▶ [Problem to solve] Print, word for word, only the lines from the one with "Given: Click the Betsson axis label" down to the last line of the listing below; no pictures.

▶ [Dataset content]
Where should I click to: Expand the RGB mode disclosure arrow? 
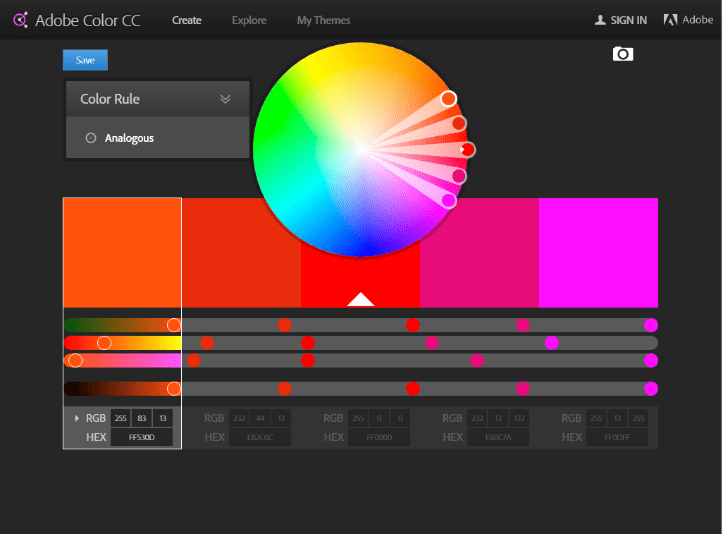[77, 418]
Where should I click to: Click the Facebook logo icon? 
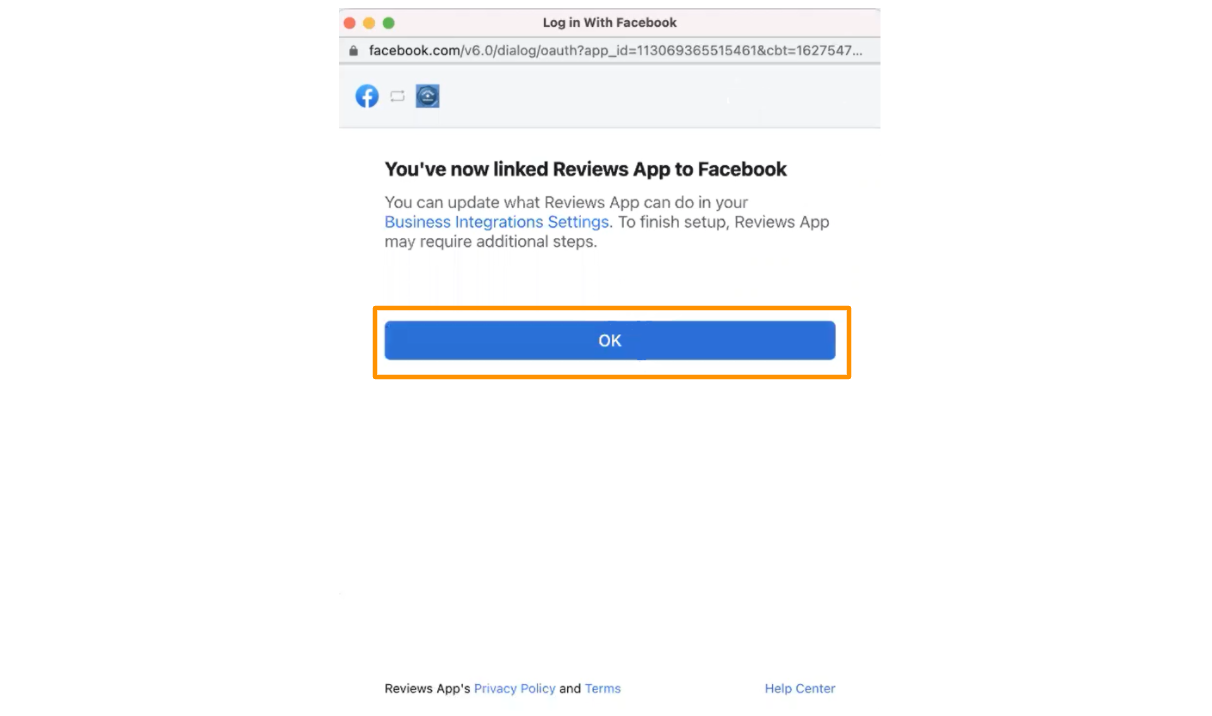tap(367, 96)
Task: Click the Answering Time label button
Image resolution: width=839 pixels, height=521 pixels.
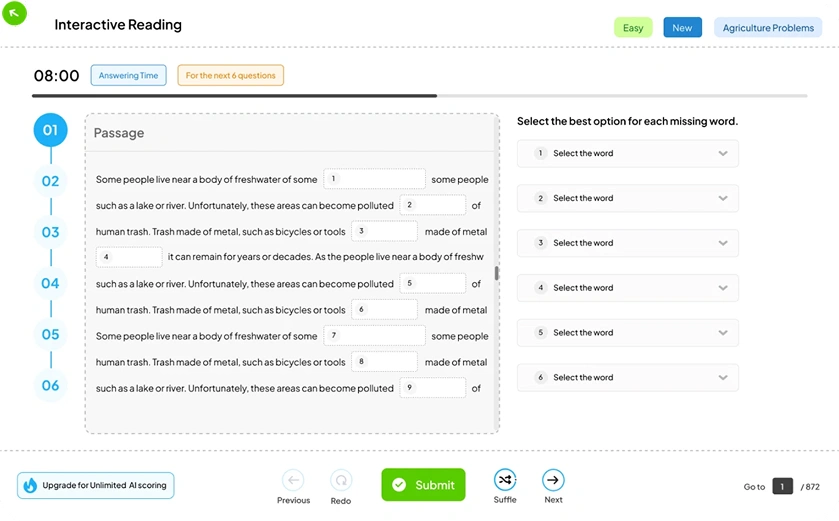Action: (128, 76)
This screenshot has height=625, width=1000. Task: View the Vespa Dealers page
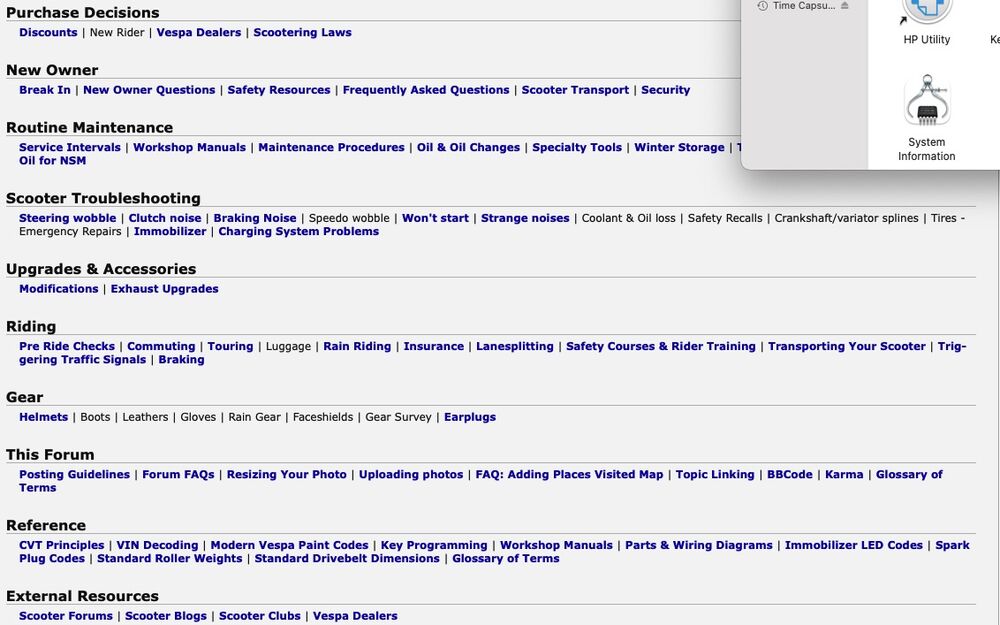[x=197, y=31]
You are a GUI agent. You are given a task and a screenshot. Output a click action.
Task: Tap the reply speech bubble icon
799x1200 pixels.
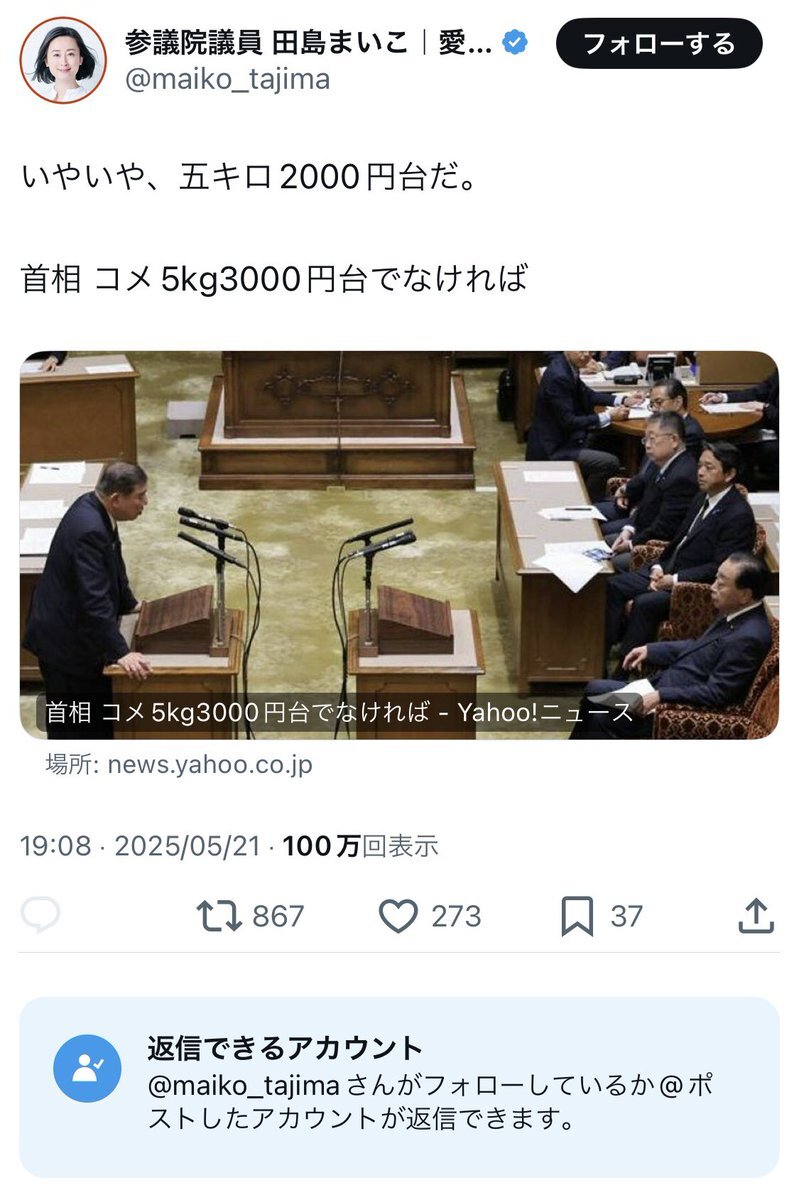[x=41, y=915]
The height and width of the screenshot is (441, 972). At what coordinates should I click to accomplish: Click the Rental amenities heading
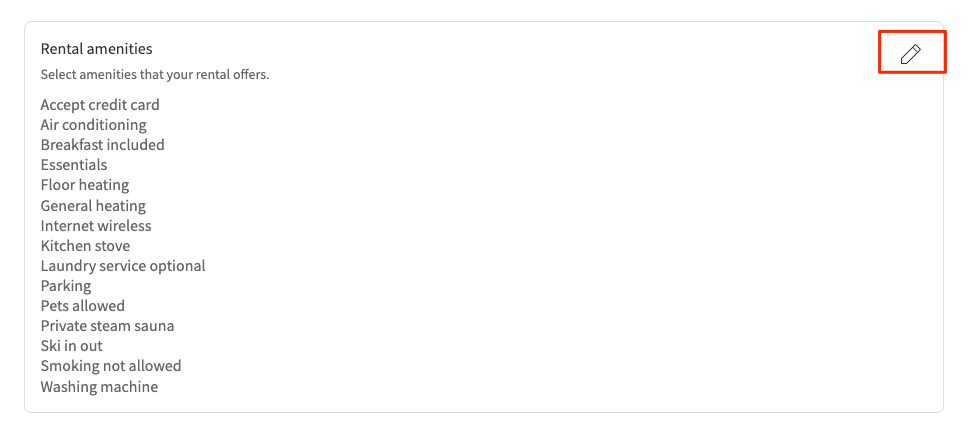[96, 48]
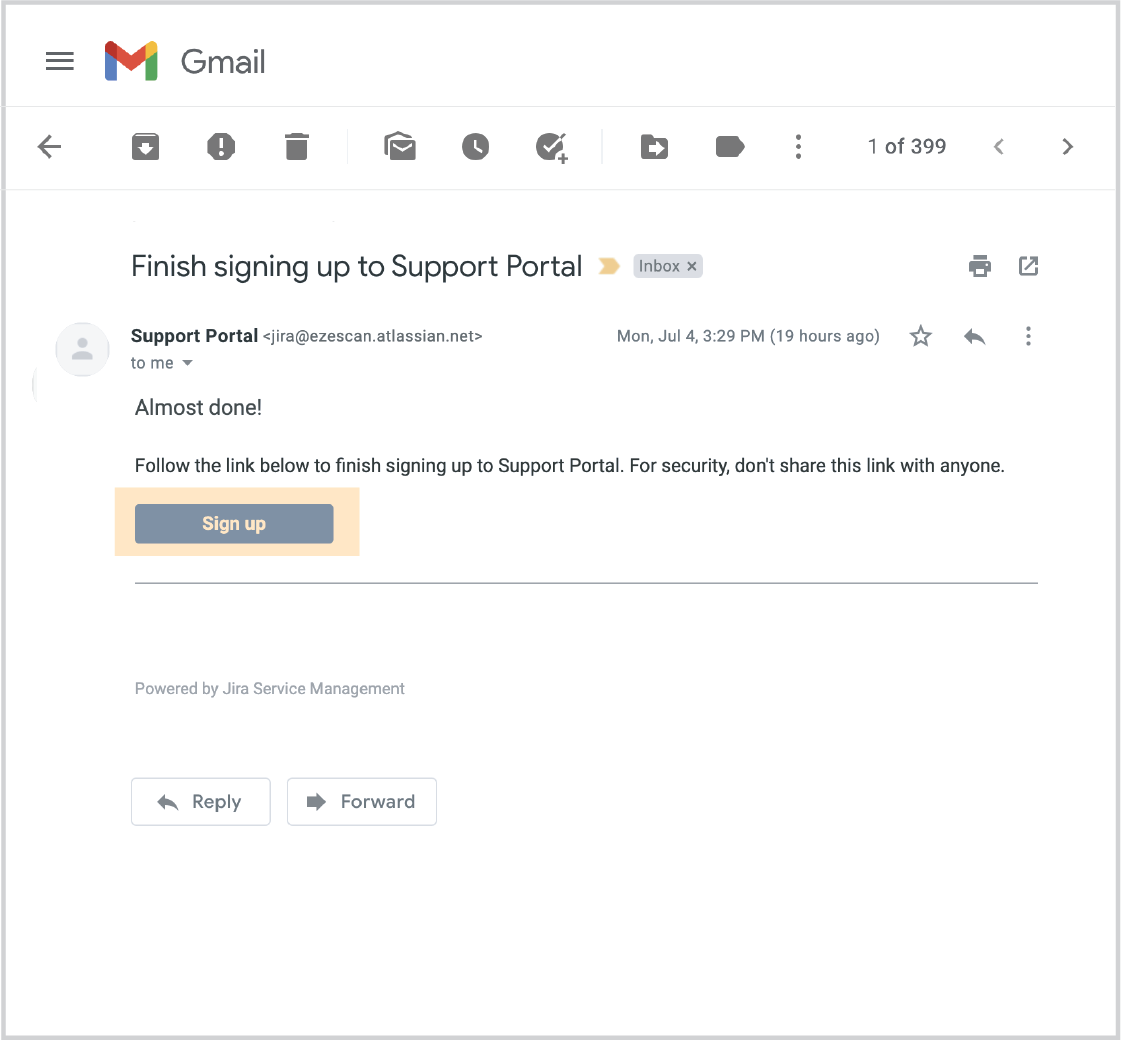1121x1040 pixels.
Task: Print the email using printer icon
Action: click(x=980, y=266)
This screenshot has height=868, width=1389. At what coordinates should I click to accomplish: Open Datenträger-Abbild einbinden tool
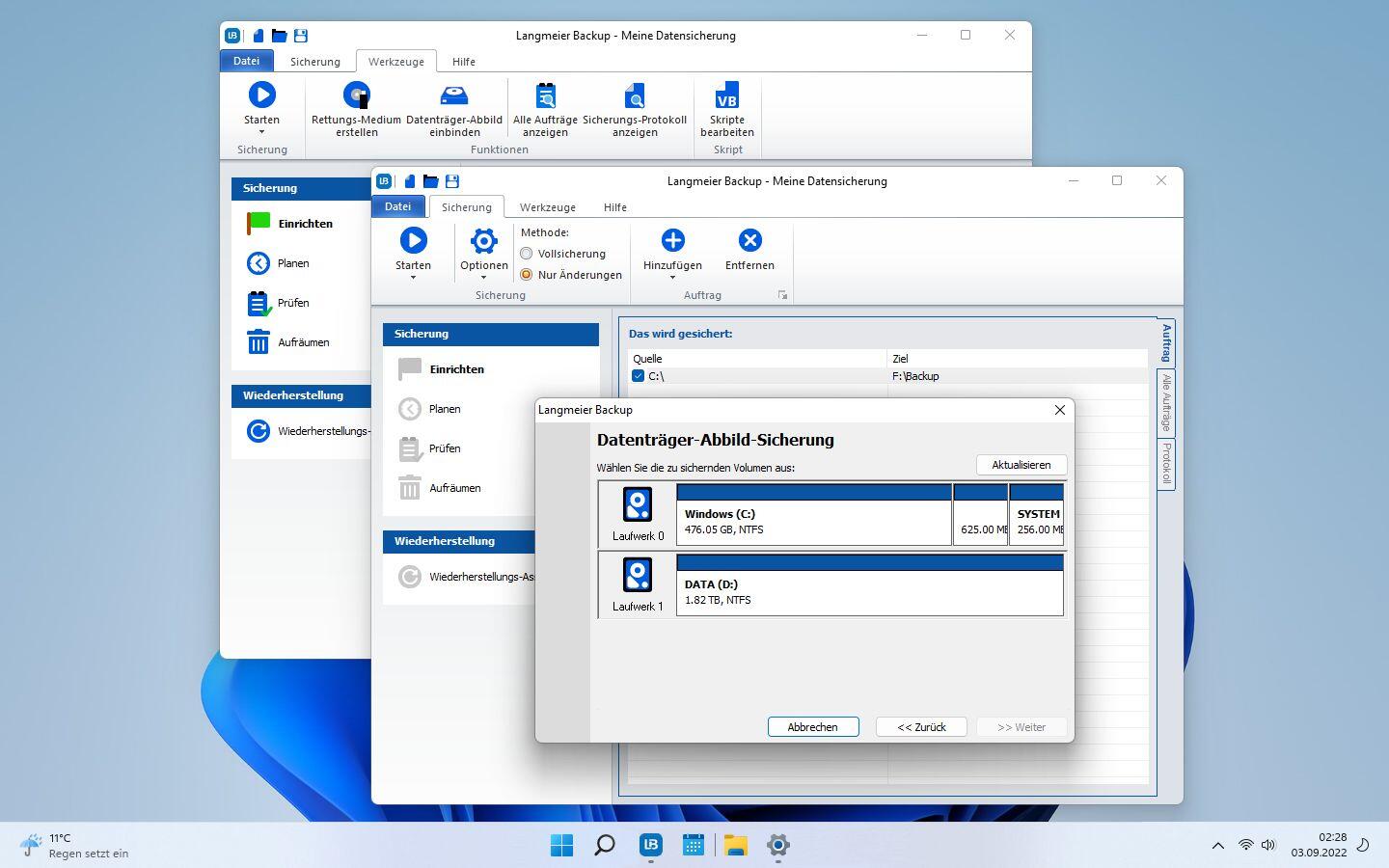click(453, 95)
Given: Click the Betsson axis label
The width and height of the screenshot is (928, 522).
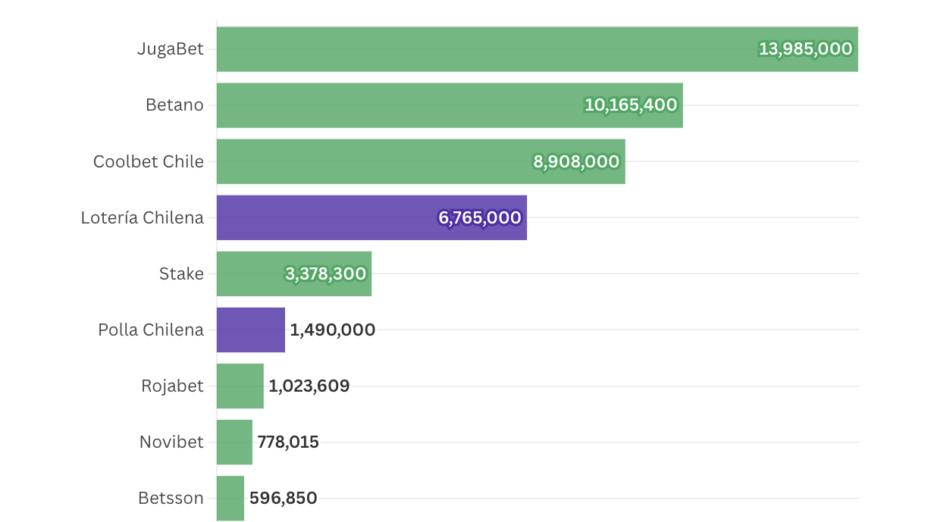Looking at the screenshot, I should [171, 498].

▶ [Response to the task]
Given: Click the Betsson axis label
The width and height of the screenshot is (928, 522).
Looking at the screenshot, I should [171, 498].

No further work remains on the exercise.